AL ELLEMA

People wonder why we are lacking in rice supply despite sound statistical figures showing an increase in rice production. One factor being considered for this national malady is the depletion of arable lands that are now being converted to other uses. There are vast hectares of rice fields being converted to commercial, industrial and residential uses, not to mention recreational, the kind that are used for golf courses.

A different view looks at the growing population as cause for the inadequacy of rice. But is not every man given the capability to be productive even just to answer for his daily needs? No matter the population as long as it is made productive to produce its basic needs, hunger would not be a problem. It is when the greater number remains unproductive and dependent on a small sector of working and productive.

But how can we expect the population to become a productive workforce when it is confined in fixated social inequities that kills the motivation and vigor to produce goods, particularly through farming. We have seen the cruel inequities that our farmers are made as unwilling victims of. The man who toils to produce food is never given the opportunity to rise above the muddy soil.

They fall victims to unjust wages that could not even meet the basic needs of the family.
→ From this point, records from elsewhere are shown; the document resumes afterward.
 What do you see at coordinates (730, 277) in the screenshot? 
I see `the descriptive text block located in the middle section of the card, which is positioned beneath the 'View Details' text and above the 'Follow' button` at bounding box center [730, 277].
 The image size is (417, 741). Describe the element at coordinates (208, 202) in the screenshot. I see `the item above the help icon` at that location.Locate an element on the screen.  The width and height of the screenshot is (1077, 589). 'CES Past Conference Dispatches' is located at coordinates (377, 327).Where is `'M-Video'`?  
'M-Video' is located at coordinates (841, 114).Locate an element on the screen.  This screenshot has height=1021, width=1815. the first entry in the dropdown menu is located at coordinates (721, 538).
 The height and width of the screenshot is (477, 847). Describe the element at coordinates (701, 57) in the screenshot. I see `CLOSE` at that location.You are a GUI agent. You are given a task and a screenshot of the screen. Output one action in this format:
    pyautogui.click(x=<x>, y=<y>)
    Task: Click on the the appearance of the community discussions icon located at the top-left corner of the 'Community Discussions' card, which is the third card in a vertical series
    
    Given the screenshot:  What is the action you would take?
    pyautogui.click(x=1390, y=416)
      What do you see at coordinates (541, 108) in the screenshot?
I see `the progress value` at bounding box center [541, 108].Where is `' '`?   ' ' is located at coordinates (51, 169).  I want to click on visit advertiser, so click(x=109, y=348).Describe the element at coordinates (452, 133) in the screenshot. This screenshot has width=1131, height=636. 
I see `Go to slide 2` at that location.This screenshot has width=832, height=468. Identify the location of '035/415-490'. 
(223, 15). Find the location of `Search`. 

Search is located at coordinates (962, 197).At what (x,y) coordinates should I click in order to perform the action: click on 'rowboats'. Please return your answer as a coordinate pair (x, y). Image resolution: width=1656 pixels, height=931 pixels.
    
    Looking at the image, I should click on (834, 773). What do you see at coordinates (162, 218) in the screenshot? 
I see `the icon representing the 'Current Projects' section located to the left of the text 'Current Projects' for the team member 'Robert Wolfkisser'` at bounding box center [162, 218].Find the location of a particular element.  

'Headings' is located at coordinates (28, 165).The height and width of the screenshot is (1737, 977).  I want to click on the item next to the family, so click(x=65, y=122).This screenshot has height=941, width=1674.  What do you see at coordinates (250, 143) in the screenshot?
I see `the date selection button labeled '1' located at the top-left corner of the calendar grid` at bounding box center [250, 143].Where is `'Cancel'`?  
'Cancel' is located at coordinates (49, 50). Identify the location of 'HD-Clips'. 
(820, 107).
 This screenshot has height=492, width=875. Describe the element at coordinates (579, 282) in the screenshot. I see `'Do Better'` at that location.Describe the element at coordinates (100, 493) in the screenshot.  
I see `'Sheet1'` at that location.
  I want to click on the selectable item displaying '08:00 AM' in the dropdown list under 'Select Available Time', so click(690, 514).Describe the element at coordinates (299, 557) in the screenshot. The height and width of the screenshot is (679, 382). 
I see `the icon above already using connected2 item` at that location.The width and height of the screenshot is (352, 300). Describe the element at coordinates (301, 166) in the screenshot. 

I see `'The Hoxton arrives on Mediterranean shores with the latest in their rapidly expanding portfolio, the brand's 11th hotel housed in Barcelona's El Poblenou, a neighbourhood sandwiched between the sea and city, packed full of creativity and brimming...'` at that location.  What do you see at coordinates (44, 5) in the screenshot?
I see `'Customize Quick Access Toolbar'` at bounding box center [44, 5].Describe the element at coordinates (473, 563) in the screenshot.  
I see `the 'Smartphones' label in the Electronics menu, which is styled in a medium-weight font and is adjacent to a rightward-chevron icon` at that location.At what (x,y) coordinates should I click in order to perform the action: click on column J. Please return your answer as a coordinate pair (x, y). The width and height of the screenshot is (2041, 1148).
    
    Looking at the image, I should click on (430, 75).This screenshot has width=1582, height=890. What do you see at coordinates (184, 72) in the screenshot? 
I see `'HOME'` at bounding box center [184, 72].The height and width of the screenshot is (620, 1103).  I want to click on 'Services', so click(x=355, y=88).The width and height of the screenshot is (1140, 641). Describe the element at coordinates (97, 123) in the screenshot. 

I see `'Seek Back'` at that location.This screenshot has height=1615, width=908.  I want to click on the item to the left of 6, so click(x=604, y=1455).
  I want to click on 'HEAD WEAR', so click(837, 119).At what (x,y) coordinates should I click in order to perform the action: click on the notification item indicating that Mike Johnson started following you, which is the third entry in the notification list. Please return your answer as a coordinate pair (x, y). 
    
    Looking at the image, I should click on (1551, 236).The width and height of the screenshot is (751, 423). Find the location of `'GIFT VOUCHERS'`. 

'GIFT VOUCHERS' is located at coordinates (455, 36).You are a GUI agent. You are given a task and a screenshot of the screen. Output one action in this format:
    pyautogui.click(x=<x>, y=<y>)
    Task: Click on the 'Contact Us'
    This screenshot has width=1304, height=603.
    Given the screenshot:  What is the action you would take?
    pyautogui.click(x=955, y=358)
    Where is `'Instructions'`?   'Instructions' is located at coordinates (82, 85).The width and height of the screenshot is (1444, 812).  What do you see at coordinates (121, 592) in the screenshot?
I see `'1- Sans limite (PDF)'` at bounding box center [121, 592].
These sector of the population who labor for the food that the entire population consume are luckless in getting government support, that is why they fall victims to usurious loans from capitalists who rake in the greater earnings.

The situation is truly discouraging and government is continually missing to address the problem. Its recent realization about the lack of farmlands for food production ought to have been discovered long ago. While it takes what it may deem as appropriate steps to increase farm areas, partly by halting the counterproductive conversion of agricultural lands to other uses.

But while we may increase land areas for farmlands in due time, we may run out of farmhands that will work to produce food that the population needs. We had long been engaged in labor exportation and our young working population being lured into high-paying foreign jobs in the fields of technology, construction, nursing and medicine.

The exodus of our skilled and industrious workforce will surely cause a lack of people who will till the soil. The low and unjust wages and the exploited situation that our farmers suffer from is a great push that drives our people away from the bondage of the soil. Even with adequate farmlands, we may not have enough farmhands to produce the food that we need in order to live.